Integrating GHS into the Ghrelin System

1Department of Medicine, Endocrine Research Unit, Mayo School of Graduate Medical Education, Clinical Translational Science Center, Mayo Clinic, Rochester, MN 55905, USA
2Division of Endocrinology, Department of Internal Medicine, Tulane University Health Sciences Center, New Orleans, LA 70112, USA

Received 24 September 2009; Accepted 30 December 2009

Academic Editor: Akio Inui

Copyright © 2010 Johannes D. Veldhuis and Cyril Y. Bowers. This is an open access article distributed under the Creative Commons Attribution License, which permits unrestricted use, distribution, and reproduction in any medium, provided the original work is properly cited.

Abstract

Oligopeptide derivatives of metenkephalin were found to stimulate growth-hormone (GH) release directly by pituitary somatotrope cells in vitro in 1977. Members of this class of peptides and nonpeptidyl mimetics are referred to as GH secretagogues (GHSs).

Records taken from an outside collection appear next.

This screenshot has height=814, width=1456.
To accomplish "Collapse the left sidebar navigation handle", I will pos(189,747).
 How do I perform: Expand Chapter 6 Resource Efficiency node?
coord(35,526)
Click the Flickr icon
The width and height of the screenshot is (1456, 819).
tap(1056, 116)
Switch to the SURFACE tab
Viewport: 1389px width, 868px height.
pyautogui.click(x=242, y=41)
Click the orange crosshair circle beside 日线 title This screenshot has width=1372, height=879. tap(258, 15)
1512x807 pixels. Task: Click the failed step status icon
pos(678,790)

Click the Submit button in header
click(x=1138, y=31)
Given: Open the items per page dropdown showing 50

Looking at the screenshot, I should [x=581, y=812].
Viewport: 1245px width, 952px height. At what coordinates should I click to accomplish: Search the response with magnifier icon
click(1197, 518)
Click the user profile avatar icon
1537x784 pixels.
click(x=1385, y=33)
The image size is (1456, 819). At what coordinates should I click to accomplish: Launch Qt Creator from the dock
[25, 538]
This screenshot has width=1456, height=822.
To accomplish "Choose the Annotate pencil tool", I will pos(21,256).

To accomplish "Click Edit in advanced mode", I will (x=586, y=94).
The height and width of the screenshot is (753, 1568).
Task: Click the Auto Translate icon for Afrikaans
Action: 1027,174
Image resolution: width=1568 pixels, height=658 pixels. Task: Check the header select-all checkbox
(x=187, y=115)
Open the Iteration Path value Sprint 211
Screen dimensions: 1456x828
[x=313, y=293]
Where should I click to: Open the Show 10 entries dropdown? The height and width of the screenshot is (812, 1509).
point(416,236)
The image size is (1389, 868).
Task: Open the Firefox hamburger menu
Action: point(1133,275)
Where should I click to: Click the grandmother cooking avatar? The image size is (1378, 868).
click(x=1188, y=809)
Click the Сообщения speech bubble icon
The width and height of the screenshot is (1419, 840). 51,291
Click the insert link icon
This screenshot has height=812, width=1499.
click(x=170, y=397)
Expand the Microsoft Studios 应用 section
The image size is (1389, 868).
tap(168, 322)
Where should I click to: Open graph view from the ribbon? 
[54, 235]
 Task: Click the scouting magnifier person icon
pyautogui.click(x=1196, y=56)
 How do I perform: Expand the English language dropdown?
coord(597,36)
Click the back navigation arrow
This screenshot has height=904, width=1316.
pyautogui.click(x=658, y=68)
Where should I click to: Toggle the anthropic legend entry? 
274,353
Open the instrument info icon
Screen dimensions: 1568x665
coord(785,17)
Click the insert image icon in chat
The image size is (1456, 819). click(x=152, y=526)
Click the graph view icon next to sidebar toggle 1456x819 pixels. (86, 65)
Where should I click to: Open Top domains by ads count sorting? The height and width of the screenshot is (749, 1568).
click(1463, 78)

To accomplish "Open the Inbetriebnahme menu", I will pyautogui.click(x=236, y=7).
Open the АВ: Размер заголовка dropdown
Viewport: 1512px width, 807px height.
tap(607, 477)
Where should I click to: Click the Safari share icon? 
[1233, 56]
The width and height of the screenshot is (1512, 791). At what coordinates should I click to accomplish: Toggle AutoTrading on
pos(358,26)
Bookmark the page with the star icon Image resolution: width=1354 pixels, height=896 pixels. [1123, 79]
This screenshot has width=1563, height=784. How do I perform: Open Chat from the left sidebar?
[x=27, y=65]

A specific guanosine triphosphatate-binding protein-associated heptahelical transmembrane receptor for GHS was cloned in 1996. An endogenous ligand for the GHS receptor, acylghrelin, was identified in 1999. Expression of ghrelin and homonymous receptor occurs in the brain, pituitary gland, stomach, endothelium/vascular smooth muscle, pancreas, placenta, intestine, heart, bone, and other tissues. Principal actions of this peptidergic system include stimulation of GH release via combined hypothalamopituitary mechanisms, orexigenesis (appetitive enhancement), insulinostasis (inhibition of insulin secretion), cardiovascular effects (decreased mean arterial pressure and vasodilation), stimulation of gastric motility and acid secretion, adipogenesis with repression of fat oxidation, and antiapoptosis (antagonism of endothelial, neuronal, and cardiomyocyte death). The array of known and proposed interactions of ghrelin with key metabolic signals makes ghrelin and its receptor prime targets for drug development.